<<<<
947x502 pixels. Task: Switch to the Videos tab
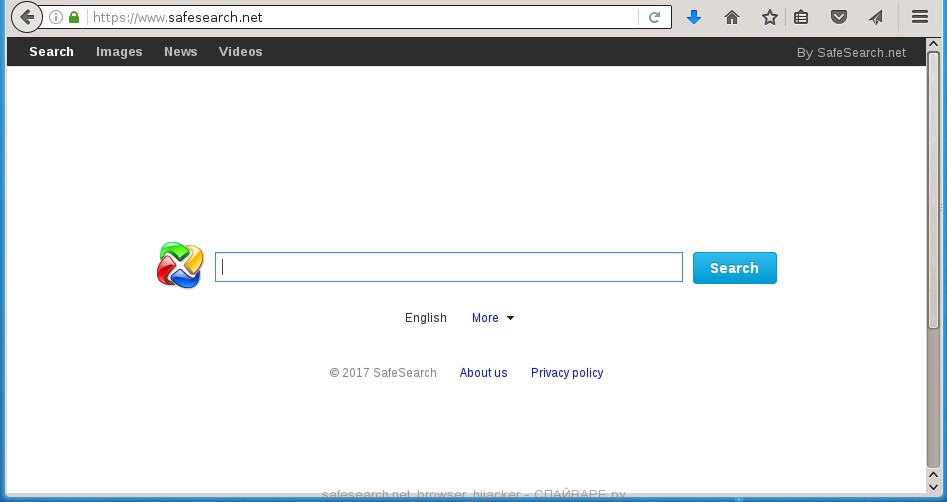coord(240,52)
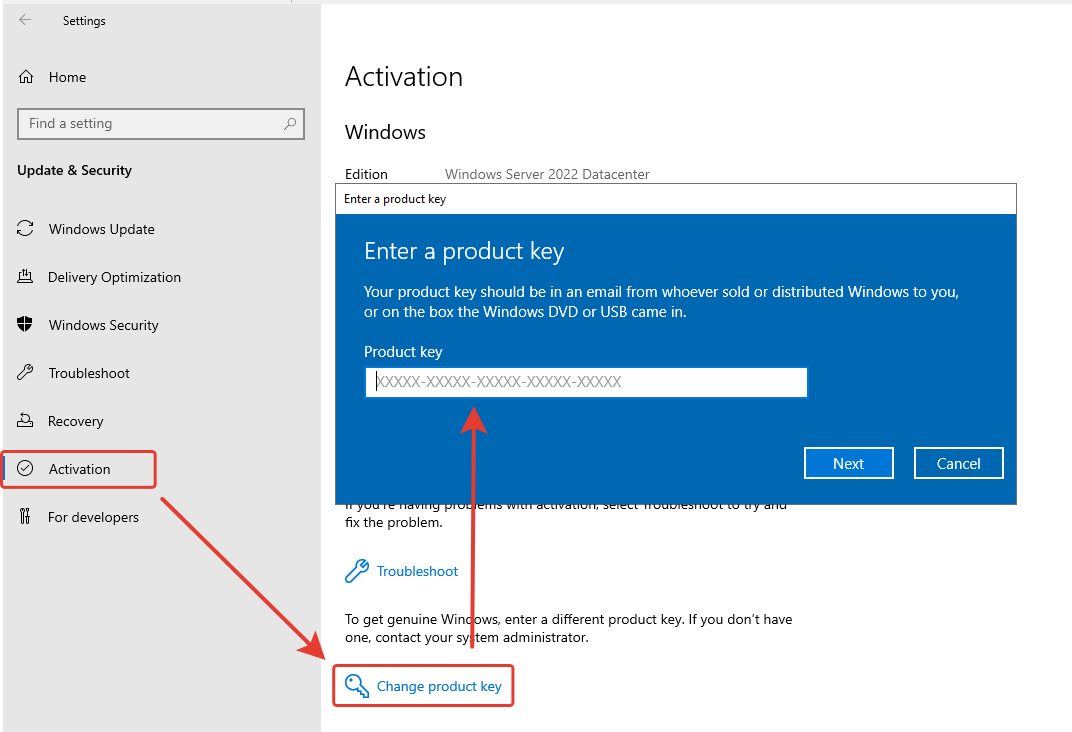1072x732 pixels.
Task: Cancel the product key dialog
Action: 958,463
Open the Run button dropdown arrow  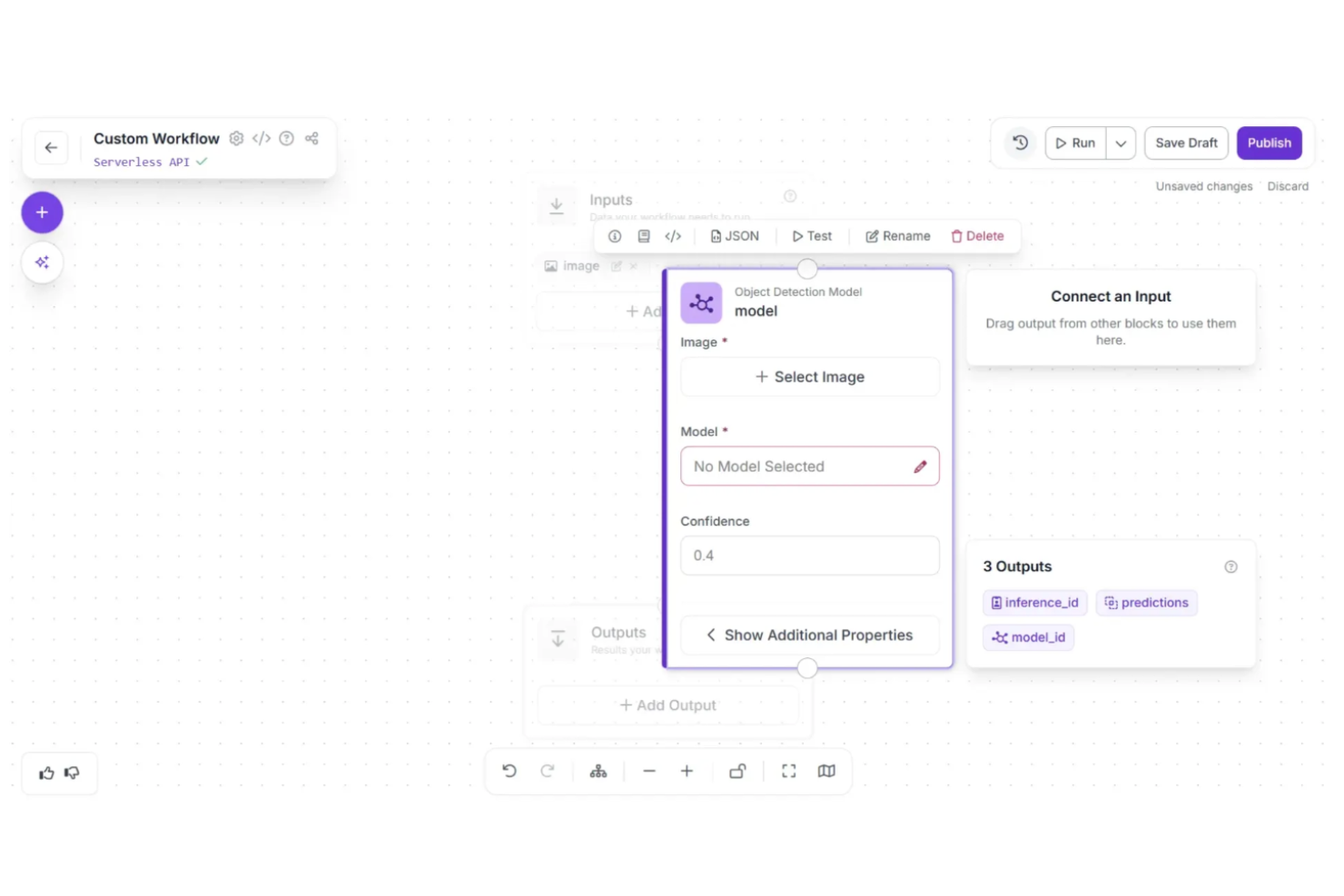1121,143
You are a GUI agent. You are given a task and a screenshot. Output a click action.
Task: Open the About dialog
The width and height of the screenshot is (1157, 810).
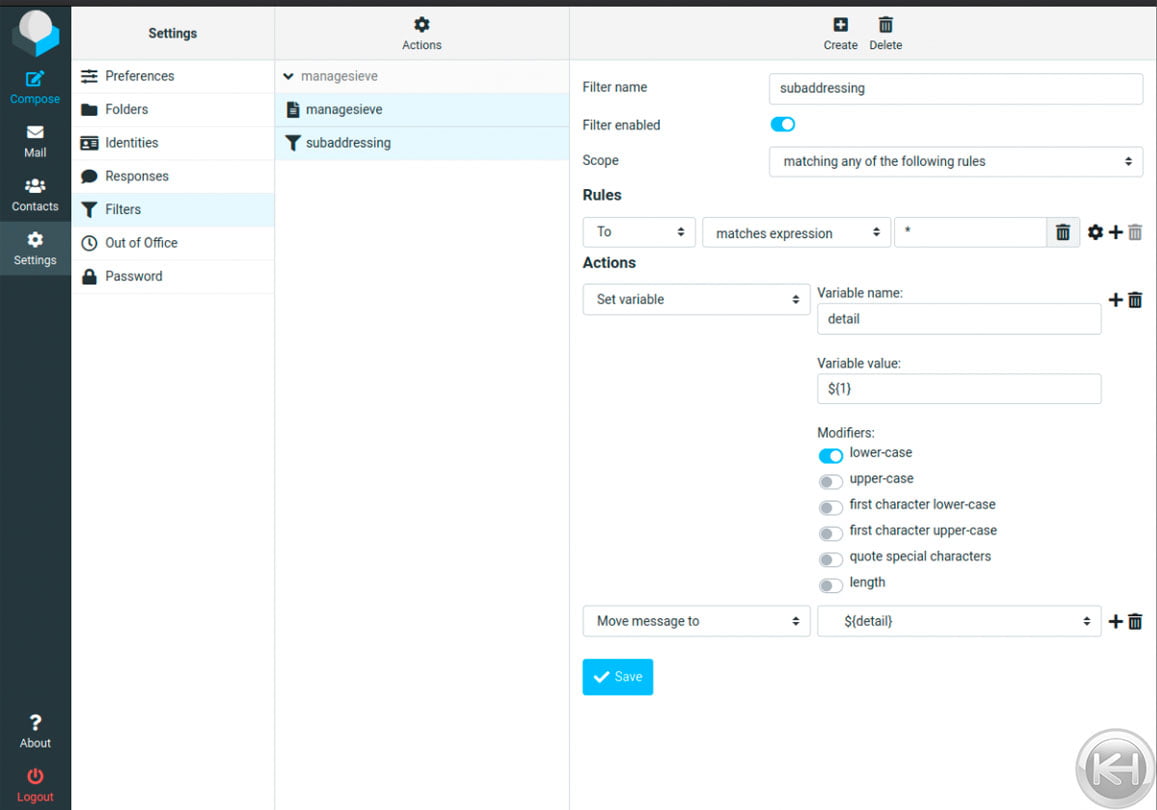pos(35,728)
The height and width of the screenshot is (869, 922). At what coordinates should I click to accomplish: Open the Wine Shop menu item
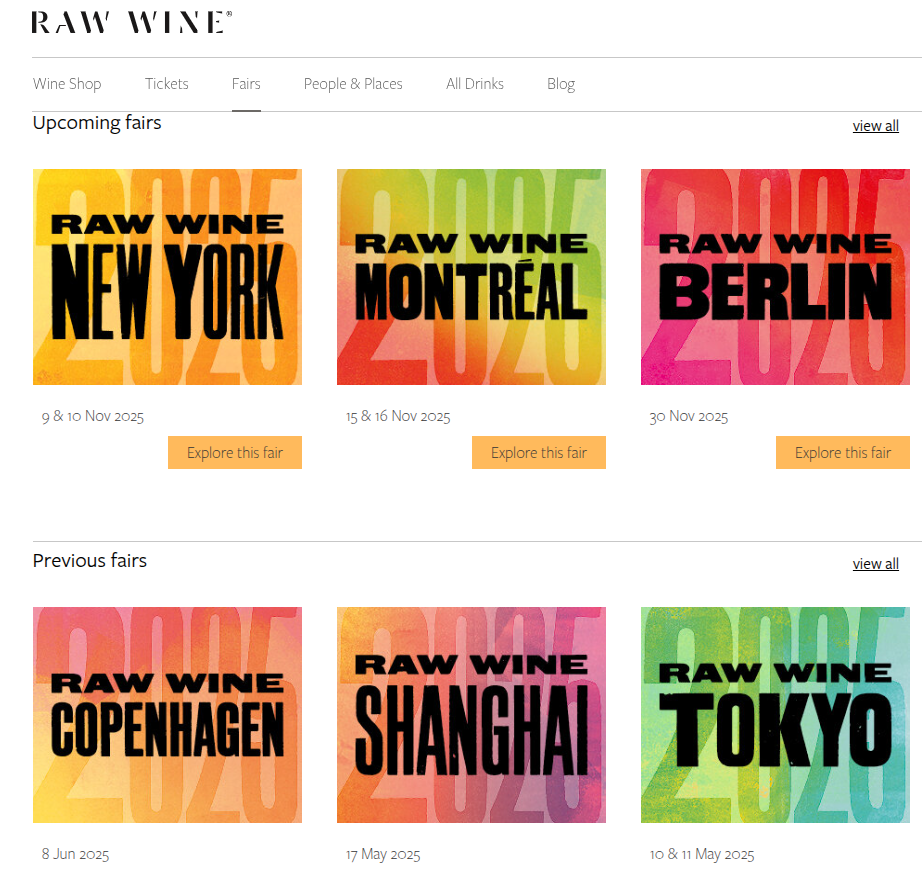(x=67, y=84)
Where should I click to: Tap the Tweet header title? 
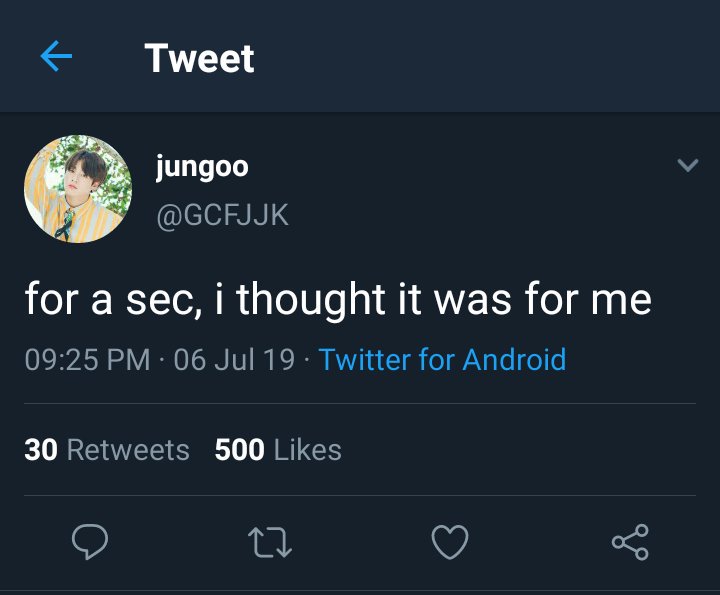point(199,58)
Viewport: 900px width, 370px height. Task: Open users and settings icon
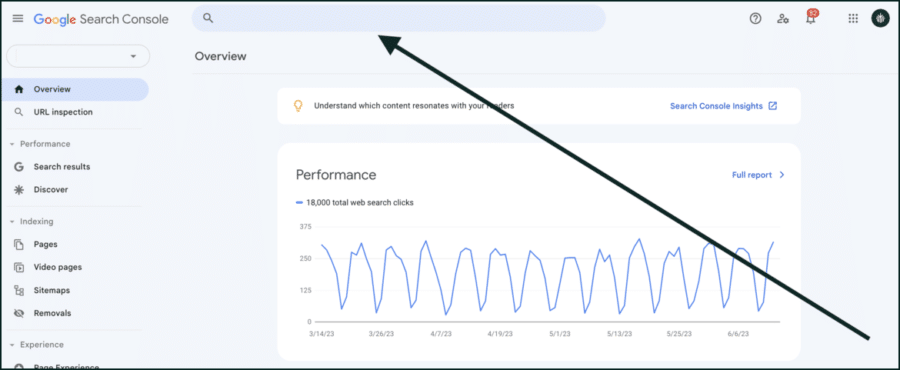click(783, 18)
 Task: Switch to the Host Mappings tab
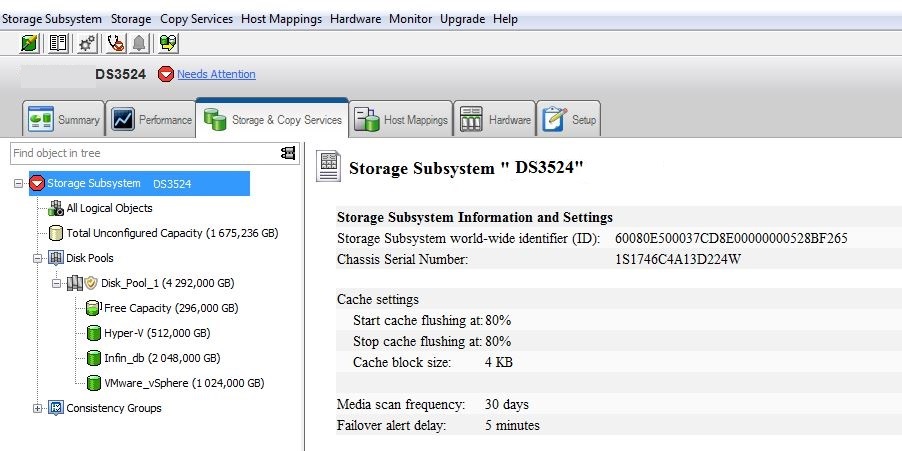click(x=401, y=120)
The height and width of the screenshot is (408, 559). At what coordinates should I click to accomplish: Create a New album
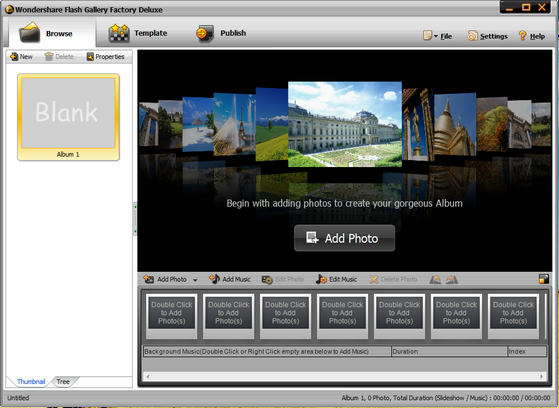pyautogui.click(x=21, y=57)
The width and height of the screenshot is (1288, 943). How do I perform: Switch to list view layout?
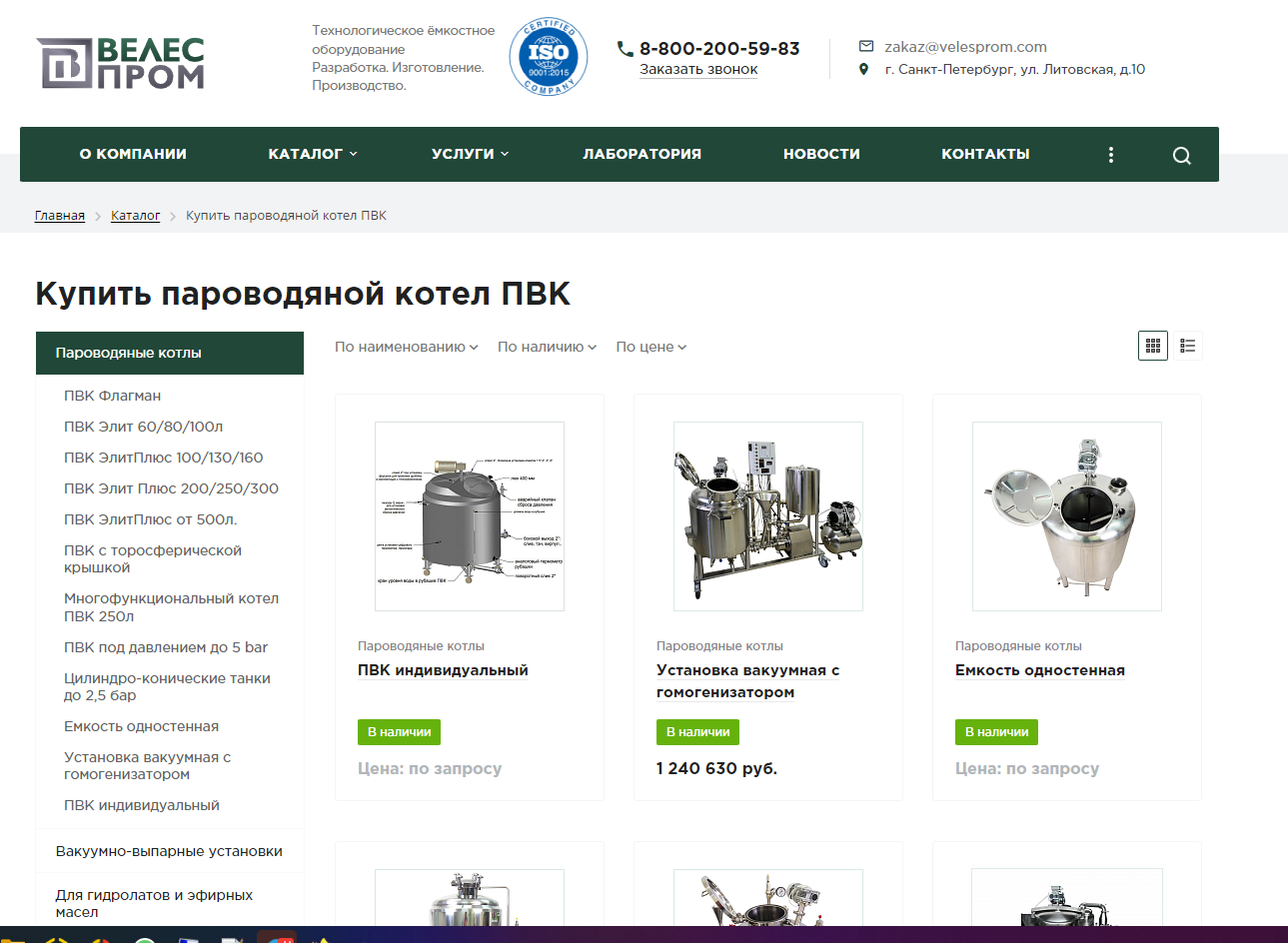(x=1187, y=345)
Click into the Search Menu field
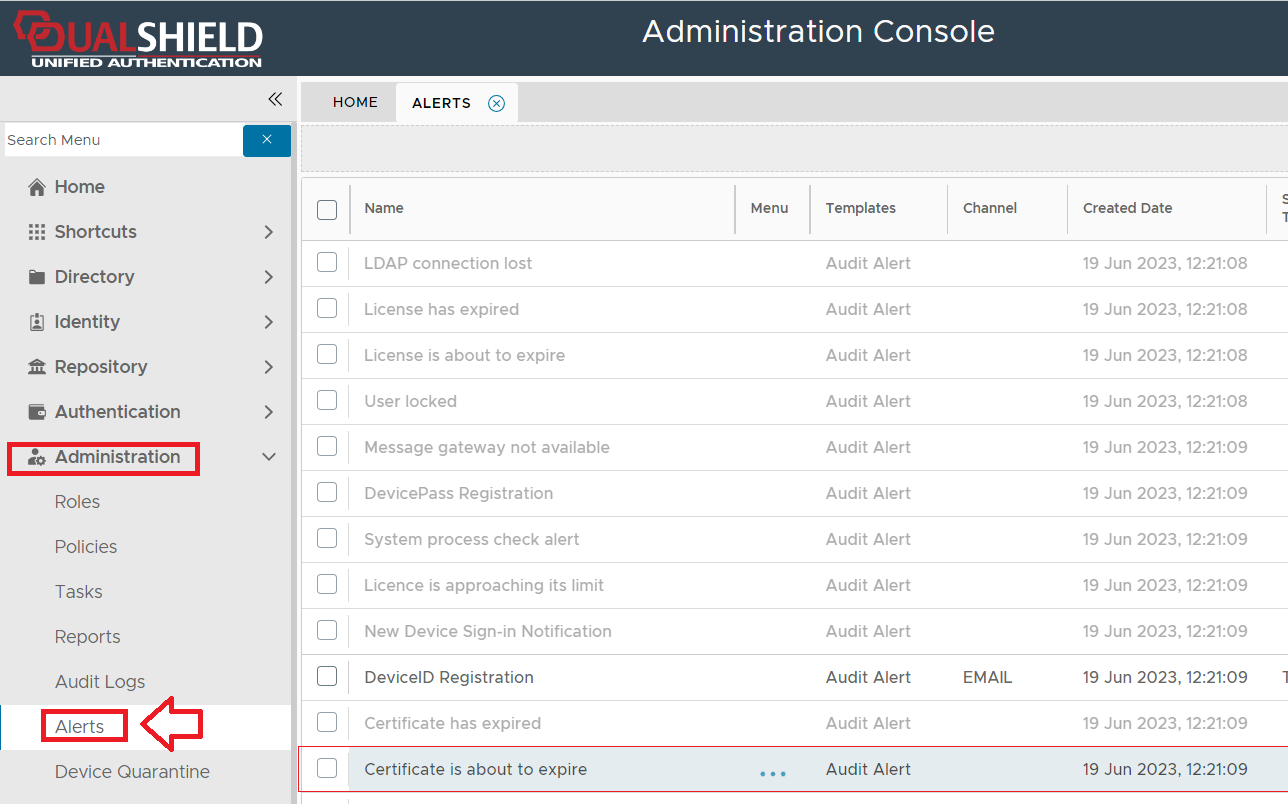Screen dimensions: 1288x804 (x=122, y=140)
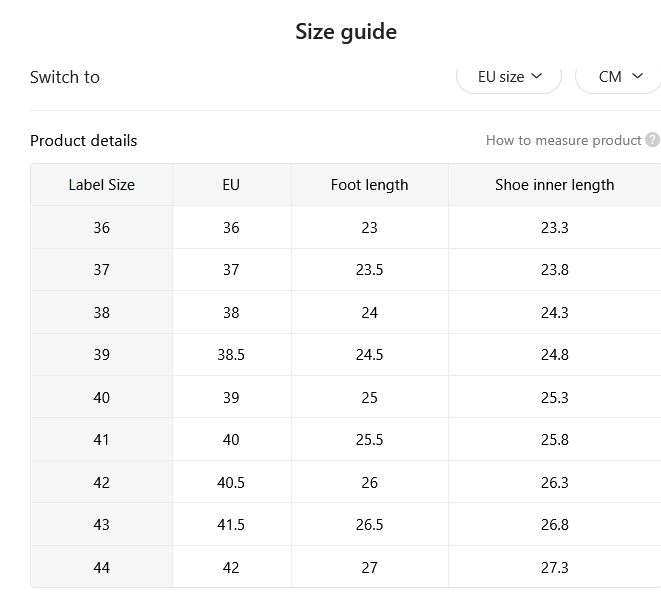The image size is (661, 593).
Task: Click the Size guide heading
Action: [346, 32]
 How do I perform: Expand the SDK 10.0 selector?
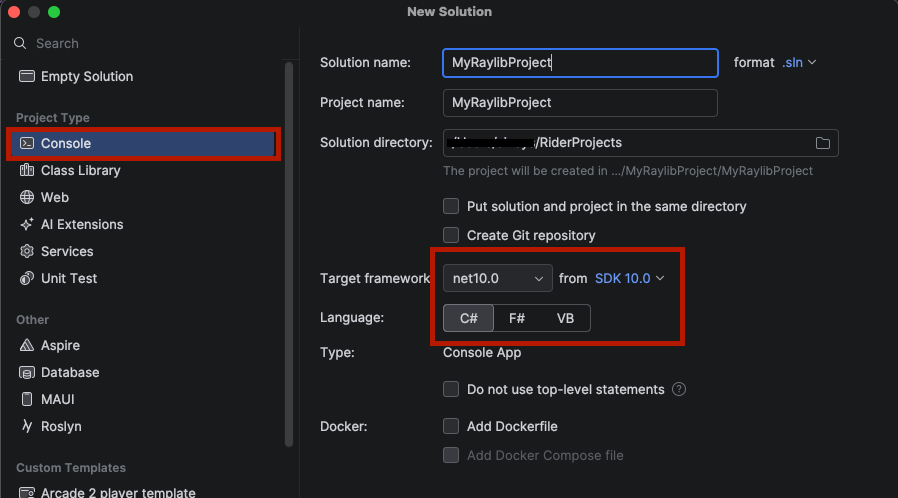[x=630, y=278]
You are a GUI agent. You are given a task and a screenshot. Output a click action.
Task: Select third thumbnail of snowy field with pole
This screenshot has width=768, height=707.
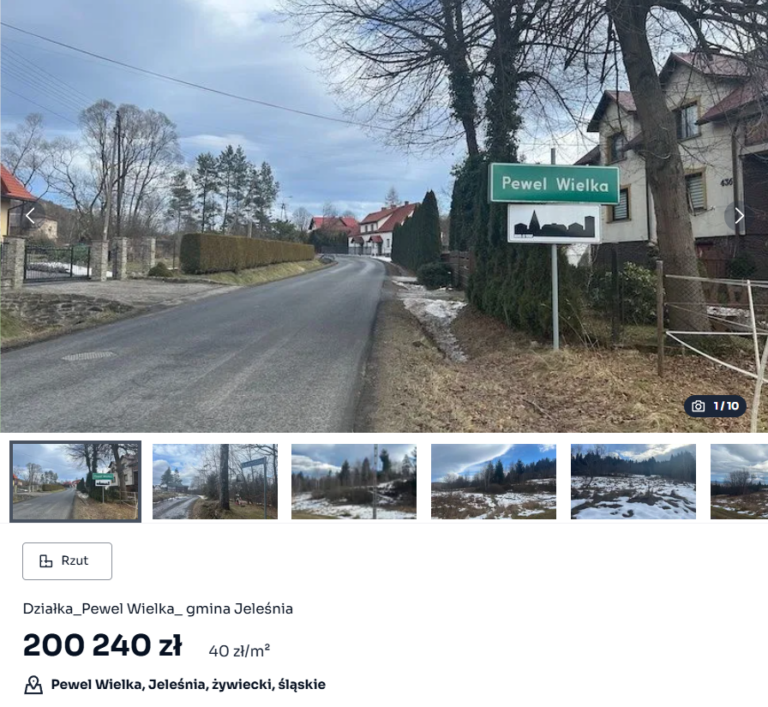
>>>>
> [Exercise goal]:
An answer containing only the lines from the one holding "Task: Select third" through the close of the entries above, reproduced exactly and stripped of pictures, is expected.

> [Expected answer]:
Task: Select third thumbnail of snowy field with pole
This screenshot has width=768, height=707.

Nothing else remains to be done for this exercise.